*** DATA SHOWN Section Begins ***

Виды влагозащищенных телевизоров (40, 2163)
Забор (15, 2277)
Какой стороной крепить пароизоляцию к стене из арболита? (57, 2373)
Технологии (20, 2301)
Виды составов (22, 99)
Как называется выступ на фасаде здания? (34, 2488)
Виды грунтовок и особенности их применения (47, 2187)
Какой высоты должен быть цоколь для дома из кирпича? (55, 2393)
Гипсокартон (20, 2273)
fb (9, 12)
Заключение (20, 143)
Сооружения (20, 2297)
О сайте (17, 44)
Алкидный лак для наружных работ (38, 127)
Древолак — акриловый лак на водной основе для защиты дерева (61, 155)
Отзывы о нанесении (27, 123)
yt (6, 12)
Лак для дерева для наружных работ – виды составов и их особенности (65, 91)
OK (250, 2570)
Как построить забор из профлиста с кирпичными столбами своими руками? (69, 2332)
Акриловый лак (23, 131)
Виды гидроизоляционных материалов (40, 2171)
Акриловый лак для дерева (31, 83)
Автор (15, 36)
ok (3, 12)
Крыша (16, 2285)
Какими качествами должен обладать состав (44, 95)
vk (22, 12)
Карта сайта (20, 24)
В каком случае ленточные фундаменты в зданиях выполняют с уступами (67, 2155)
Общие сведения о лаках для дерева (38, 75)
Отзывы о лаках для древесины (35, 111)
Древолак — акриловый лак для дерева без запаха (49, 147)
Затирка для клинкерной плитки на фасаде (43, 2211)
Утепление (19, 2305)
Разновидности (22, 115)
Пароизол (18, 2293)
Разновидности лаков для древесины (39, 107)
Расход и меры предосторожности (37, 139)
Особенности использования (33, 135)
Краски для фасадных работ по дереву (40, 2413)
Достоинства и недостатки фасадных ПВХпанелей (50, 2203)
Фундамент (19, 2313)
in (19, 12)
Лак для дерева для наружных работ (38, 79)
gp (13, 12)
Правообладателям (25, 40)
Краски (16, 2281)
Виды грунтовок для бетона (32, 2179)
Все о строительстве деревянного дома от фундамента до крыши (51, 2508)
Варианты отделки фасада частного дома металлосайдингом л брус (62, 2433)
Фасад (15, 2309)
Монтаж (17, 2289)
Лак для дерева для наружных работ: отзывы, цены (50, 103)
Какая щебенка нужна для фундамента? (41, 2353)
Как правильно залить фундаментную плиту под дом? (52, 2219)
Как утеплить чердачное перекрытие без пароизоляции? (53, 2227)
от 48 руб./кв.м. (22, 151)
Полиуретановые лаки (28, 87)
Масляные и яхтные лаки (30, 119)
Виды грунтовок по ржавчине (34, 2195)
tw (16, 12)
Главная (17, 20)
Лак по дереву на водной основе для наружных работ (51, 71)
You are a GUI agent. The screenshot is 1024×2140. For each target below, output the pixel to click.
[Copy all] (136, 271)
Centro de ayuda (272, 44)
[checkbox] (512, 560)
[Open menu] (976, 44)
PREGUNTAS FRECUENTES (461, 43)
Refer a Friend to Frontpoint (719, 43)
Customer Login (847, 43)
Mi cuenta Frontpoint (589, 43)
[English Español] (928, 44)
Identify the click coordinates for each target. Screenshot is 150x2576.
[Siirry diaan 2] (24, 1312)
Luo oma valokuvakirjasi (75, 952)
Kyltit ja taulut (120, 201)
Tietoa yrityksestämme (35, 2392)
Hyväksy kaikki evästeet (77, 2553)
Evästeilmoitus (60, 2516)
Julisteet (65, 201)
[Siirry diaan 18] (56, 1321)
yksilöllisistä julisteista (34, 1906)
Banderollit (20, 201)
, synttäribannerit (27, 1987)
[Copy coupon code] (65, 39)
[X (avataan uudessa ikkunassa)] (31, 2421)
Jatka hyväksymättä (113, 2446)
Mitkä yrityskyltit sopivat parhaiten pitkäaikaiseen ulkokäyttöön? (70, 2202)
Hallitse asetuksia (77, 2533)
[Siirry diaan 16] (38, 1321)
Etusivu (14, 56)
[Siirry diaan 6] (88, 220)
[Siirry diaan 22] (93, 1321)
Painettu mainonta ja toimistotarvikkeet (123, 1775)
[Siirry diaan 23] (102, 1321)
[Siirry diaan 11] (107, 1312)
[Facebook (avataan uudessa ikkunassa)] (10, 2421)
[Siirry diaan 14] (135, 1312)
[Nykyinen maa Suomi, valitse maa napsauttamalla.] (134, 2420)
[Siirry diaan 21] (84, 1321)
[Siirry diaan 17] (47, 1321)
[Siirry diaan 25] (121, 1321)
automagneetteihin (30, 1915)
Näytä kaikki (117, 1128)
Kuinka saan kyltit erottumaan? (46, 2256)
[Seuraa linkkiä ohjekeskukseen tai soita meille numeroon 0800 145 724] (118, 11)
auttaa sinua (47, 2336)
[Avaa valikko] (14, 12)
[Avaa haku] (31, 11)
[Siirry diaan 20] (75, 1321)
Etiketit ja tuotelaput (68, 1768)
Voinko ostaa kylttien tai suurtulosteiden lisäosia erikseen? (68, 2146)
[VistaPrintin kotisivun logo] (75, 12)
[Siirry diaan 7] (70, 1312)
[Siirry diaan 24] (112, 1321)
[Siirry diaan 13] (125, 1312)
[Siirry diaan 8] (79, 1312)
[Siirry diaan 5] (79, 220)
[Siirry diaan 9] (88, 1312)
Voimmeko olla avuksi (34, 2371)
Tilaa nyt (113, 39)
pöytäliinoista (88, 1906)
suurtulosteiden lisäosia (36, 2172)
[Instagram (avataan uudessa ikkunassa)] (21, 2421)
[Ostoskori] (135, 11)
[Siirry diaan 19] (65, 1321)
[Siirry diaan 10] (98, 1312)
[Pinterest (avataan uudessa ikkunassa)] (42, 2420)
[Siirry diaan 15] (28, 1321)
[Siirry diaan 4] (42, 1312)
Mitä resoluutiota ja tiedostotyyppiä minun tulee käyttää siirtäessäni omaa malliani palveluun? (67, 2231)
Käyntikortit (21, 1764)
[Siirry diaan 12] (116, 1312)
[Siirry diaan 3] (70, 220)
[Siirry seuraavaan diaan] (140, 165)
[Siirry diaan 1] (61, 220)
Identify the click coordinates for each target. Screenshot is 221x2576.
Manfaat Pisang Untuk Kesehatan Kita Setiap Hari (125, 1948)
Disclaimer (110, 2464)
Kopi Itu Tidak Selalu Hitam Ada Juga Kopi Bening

*** DATA SHOWN Section Ends ***

* REQUIRED WORK: In the entries above, one line contains "[Siirry diaan 23] (102, 1321)" and another contains "[Siirry diaan 17] (47, 1321)". Reproduce exactly those two lines and the lines between them, nothing else.

* EXERCISE ANSWER:
[Siirry diaan 23] (102, 1321)
[Siirry diaan 11] (107, 1312)
[Facebook (avataan uudessa ikkunassa)] (10, 2421)
[Siirry diaan 14] (135, 1312)
[Nykyinen maa Suomi, valitse maa napsauttamalla.] (134, 2420)
[Siirry diaan 21] (84, 1321)
[Siirry diaan 17] (47, 1321)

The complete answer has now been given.